Windows 7 comes with a new feature called ‘Windows XP Mode.’ This feature just RTM’d (Released to Manufacturing) on October 1st and is now available for Download on MSDN or Technet. It will be freely available to all owners of a Windows 7 Professional license on October 22nd.
Windows XP Mode is a feature that allows Windows XP applications to run on Windows 7 if they cannot otherwise run natively on Windows 7.
Windows XP Mode relies on Windows Virtual PC to be installed. This is currently a 10mb download on MSDN or Technet and is labeled ‘mu_windows_virtual_pc_x64_435190.msu’ for x64 machines (an x86 version is available too). A key requirement for Windows Virtual PC is for Virtualization to be enabled in the BIOS (not available on older CPU’s).
Some of the enhancements of Windows Virtual PC over Virtual PC 2007 is USB support and the ‘auto publish feature.’ The auto publish feature allows for any program’s shortcut that is dragged to the virtual machine’s start menu to appear on the host machine’s start menu, so that when it is launched on the host machine, the application actually starts up from within the guest/child virtual machine.
Basically, Microsoft is giving you a free copy of Windows XP to run inside Windows 7 in order to eliminate any reasons from not upgrading to Windows 7. A small 400mb installation of XP is available for free from owners of the Windows 7 Professional license (and higher versions). When I decompressed it, it expanded to about 1.2GB.
For example, While Windows 7 ships with Internet Explorer 8, there are some older browser-based applications that still require Internet Explorer 6. This is a good example where Windows XP mode comes in handy. In my testing, Internet Explorer 6 started up in 6 seconds when the virtual machine was in hibernation state.After closing Internet Explorer, the virtual machine does not automatically hibernate. Instead it stays running in the background for a while, so that you can start the application back up again even faster. On subsequent attempts, IE6 started in less than one second. Bravo Microsoft! This is really fantastic.
One downside to XP mode is it does not allow you to be in full screen mode while at the same time opening XP mode applications on the host. For example, while you can startup XP Mode in full screen to interact with the desktop and install applications, it must be shut down before you can actually launch those applications from Windows 7. Another drawback that used to exist in Virtual PC 2007 is the drag and drop feature between the parent and child virtual machine. But perhaps the biggest disappointment with Windows Virtual PC is the inability to run x64 child operating systems.
One recommendation I have after installing XP Mode is to install an anti-virus product. You need to treat each virtual machine just like it were a separate physical computer and ensure that it is configured as securely as you would configure a physical computer. Microsoft recently released a free anti-virus product for consumers called Security Essentials. You can download it for free here.

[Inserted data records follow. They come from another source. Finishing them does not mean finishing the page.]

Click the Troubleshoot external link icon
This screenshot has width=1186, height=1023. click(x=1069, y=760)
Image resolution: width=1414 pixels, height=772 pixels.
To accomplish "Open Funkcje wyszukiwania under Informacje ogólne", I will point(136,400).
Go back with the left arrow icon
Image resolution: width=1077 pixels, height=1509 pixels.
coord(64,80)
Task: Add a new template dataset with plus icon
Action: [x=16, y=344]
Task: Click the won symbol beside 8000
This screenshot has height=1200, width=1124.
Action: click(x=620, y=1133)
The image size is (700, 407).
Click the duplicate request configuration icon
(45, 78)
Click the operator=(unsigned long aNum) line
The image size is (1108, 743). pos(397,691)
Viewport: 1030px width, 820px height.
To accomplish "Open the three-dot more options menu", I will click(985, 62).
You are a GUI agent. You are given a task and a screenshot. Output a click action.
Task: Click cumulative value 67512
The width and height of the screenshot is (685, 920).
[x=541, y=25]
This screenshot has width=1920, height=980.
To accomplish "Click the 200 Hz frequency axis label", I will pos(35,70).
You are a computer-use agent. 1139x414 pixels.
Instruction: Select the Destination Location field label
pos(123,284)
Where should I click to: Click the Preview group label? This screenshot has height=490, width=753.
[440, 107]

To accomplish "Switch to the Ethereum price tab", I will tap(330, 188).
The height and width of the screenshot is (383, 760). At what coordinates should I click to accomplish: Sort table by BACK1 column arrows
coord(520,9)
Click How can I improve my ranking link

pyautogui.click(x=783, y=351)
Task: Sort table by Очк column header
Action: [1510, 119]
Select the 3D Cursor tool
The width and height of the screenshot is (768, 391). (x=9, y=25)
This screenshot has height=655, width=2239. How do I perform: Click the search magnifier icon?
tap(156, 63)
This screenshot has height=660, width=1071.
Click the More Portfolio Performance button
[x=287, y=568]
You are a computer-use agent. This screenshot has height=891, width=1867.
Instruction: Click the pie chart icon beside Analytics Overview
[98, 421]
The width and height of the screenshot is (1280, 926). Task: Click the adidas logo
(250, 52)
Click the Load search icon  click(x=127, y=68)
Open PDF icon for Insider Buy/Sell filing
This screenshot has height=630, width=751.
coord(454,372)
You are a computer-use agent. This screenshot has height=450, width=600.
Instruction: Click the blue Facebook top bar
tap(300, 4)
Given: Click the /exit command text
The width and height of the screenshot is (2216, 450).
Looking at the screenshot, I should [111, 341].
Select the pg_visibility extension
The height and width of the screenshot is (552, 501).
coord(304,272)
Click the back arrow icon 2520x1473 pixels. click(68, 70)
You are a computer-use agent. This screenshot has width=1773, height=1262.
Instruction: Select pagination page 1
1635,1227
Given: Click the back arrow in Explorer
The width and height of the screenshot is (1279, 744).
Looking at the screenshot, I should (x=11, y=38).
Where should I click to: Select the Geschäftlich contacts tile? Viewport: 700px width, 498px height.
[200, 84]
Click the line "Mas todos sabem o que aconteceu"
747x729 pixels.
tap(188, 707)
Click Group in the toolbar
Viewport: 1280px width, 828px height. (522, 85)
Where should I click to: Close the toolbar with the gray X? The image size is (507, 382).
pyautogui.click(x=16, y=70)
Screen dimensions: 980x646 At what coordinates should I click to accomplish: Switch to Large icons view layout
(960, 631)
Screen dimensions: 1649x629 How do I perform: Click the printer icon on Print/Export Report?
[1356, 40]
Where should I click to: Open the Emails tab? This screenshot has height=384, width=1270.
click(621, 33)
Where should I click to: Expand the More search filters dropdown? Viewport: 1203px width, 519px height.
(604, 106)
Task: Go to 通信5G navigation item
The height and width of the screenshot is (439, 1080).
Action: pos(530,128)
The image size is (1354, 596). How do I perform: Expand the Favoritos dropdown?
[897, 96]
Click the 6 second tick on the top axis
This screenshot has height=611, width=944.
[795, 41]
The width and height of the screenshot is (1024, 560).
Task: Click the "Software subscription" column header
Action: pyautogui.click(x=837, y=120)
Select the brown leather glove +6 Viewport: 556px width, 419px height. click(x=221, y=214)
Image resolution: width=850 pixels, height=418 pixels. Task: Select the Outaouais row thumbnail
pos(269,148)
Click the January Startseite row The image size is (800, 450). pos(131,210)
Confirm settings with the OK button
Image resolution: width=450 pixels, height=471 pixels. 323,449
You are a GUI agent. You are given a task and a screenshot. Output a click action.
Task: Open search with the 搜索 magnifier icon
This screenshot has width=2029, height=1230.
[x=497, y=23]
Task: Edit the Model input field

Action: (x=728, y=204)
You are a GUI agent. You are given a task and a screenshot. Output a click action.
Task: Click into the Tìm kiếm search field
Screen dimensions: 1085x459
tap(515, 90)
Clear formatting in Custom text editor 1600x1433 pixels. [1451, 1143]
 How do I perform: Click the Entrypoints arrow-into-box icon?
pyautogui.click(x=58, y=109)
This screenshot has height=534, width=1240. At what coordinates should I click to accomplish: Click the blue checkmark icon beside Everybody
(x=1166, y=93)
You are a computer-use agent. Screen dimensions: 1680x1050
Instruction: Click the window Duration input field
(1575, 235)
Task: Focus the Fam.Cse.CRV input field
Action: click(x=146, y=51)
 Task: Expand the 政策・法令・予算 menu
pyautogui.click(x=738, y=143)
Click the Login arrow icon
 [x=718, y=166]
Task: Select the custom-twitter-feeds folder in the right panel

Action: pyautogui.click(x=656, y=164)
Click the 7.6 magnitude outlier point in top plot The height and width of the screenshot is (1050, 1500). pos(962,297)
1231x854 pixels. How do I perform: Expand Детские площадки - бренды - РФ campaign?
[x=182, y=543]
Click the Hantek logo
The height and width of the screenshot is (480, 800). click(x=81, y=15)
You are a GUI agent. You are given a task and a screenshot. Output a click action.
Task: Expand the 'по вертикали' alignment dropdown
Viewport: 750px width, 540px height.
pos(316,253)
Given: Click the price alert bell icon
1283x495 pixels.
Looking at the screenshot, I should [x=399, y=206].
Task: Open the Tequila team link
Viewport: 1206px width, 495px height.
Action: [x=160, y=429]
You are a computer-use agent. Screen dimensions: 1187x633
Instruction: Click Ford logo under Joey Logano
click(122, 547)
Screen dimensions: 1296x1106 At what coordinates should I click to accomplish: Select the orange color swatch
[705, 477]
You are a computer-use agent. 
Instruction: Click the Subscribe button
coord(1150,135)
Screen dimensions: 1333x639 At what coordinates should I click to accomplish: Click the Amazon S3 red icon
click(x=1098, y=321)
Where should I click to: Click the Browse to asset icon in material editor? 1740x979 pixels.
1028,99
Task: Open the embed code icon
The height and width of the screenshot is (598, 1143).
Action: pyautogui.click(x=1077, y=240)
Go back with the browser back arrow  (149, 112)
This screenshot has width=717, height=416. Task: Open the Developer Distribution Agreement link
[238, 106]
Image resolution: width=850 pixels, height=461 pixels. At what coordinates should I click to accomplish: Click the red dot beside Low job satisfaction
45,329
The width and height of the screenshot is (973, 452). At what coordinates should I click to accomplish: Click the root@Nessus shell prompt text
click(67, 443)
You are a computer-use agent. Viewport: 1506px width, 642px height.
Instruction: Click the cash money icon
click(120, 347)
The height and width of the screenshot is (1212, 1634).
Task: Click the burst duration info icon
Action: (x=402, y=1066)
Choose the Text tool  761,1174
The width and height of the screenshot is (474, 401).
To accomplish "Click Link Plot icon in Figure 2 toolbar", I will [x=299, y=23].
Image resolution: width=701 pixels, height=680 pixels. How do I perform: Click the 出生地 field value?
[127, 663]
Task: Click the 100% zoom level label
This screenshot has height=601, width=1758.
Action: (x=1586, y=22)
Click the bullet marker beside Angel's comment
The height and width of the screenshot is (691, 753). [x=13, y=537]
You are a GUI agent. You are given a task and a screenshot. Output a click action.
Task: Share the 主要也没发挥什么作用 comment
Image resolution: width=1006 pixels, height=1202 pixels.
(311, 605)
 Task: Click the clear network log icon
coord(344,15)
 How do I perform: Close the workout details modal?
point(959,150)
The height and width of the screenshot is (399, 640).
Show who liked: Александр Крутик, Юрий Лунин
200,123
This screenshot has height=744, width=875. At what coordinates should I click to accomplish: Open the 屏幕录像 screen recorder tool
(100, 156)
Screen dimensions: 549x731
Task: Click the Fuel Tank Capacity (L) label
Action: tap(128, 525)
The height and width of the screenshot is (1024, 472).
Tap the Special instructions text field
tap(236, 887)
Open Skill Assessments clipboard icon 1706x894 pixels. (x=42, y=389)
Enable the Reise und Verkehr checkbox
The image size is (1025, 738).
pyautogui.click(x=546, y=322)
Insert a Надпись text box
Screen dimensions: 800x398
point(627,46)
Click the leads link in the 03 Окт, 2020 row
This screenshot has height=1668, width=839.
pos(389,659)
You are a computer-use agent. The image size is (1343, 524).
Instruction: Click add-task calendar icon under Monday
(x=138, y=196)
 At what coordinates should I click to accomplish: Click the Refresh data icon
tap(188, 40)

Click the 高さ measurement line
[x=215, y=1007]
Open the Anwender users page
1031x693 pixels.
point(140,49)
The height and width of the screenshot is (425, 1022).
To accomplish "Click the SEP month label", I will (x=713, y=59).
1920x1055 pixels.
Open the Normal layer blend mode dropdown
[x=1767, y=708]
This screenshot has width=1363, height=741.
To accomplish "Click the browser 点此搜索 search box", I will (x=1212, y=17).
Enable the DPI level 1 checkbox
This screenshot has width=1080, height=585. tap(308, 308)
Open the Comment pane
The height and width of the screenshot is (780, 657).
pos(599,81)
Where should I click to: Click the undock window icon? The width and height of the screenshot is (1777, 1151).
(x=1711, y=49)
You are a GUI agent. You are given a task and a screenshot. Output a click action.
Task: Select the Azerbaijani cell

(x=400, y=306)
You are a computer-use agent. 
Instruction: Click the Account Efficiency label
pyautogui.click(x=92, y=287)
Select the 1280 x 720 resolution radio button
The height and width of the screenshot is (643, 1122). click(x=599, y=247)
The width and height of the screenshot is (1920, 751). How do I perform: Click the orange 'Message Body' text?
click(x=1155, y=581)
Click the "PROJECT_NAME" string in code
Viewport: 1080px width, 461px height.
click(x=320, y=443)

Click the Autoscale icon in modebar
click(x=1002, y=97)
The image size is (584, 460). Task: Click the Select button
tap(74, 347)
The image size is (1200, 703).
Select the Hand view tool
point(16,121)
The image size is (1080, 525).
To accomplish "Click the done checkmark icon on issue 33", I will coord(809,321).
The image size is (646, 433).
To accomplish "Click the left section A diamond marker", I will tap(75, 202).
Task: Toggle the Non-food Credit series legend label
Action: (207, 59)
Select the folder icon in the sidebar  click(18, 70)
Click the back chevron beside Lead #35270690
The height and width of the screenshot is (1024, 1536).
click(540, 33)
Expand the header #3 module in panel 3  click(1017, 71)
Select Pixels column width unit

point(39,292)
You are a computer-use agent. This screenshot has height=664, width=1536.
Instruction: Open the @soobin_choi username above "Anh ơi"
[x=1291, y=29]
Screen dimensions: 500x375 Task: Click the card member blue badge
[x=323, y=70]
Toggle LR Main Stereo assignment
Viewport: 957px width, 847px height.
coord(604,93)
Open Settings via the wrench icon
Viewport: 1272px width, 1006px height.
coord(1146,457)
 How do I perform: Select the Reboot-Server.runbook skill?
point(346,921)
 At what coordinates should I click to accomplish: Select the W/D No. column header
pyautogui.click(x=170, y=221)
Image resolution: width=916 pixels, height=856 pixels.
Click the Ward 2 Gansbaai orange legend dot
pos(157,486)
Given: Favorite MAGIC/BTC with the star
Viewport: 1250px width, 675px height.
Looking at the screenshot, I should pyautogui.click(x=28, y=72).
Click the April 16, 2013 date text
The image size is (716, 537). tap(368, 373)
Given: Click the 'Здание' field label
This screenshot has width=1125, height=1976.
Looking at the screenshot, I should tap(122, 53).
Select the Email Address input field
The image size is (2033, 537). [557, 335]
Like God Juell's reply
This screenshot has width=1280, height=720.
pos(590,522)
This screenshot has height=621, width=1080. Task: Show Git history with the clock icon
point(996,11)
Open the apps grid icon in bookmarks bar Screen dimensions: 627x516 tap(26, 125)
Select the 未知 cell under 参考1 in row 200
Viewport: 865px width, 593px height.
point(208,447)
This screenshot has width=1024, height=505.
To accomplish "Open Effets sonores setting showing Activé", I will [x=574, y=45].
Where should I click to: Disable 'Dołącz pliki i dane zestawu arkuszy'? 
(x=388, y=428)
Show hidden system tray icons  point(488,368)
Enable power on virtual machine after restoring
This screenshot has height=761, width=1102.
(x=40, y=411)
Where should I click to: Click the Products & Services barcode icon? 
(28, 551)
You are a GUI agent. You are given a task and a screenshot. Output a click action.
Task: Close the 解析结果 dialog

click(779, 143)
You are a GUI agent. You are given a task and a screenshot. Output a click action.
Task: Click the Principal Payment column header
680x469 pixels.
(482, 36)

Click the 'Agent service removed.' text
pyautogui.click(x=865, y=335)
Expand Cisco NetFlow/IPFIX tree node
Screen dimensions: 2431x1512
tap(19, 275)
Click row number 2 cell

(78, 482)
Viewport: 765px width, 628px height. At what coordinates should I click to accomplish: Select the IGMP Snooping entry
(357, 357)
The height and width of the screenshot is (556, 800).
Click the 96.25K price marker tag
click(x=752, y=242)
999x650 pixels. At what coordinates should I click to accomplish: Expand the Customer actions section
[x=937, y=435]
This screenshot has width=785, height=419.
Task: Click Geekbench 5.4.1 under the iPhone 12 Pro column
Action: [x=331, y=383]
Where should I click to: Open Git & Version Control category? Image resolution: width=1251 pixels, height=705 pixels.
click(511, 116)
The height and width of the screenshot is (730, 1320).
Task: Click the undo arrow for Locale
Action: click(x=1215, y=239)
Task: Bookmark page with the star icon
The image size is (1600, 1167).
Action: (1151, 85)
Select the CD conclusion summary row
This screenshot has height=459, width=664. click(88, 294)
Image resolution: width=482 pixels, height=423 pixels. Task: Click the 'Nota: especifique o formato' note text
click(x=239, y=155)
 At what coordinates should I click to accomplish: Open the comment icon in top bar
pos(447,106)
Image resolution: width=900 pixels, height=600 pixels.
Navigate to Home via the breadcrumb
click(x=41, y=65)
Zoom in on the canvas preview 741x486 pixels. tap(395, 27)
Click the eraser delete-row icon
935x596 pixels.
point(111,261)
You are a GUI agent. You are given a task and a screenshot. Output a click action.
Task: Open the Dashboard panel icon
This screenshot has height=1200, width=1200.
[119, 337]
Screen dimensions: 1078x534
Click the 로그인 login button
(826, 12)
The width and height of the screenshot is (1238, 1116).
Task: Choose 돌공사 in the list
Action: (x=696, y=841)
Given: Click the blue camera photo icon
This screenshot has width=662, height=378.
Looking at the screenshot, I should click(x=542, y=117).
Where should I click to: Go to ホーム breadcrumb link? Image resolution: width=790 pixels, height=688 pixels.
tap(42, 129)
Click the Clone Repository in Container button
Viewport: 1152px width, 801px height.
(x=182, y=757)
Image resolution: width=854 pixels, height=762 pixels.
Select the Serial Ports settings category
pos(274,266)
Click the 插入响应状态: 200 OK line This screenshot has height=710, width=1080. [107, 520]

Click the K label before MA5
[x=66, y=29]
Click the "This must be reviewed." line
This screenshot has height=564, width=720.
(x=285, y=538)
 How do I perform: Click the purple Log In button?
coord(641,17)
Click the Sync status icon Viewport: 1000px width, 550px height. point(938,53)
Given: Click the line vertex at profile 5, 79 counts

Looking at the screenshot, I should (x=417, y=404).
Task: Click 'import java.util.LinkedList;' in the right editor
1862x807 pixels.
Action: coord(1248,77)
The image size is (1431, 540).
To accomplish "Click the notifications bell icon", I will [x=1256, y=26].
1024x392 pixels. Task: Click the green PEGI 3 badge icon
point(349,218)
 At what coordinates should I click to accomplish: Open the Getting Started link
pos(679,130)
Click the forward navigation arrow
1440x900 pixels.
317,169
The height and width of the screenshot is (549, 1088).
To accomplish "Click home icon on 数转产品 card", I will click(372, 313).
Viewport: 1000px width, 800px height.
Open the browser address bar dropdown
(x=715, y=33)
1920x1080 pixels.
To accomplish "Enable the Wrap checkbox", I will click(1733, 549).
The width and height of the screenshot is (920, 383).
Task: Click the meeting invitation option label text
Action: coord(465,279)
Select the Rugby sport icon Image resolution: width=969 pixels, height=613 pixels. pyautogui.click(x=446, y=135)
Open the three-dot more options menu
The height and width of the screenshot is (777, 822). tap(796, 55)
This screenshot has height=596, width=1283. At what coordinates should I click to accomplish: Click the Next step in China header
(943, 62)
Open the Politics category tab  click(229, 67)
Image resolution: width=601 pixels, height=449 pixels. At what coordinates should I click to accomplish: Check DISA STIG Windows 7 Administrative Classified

In the enterprise, organizations that wish to prevent XP mode can disable in with Group Policy. An example why they might consider this is to force adoption of the big-brother to XP mode, ‘MEDV’ – Microsoft Enterprise Desktop Virtualization. Basically, it is like a centrally managed XP mode that IT can deploy virtual machines running applications that are not otherwise compatible with Windows 7. MEDV requires Software Assurance but is an awesome product.
There are other options for application remediation other than XP mode and MEDV, including Microsoft’s Application Compatibility Toolkit.
If you multiple desktops, say for example in a lab environment, you can now consolidate them into a virtual environment easily without having to install System Center Virtual Machine Manager. Sysinternals released a free copy of Disk2Vhd, allowing you to P2V (Physical to Virtual conversion) a physical system so that it can run as a virtual machine in your Windows Virtual PC. Pretty cool! It can be downloaded for free here.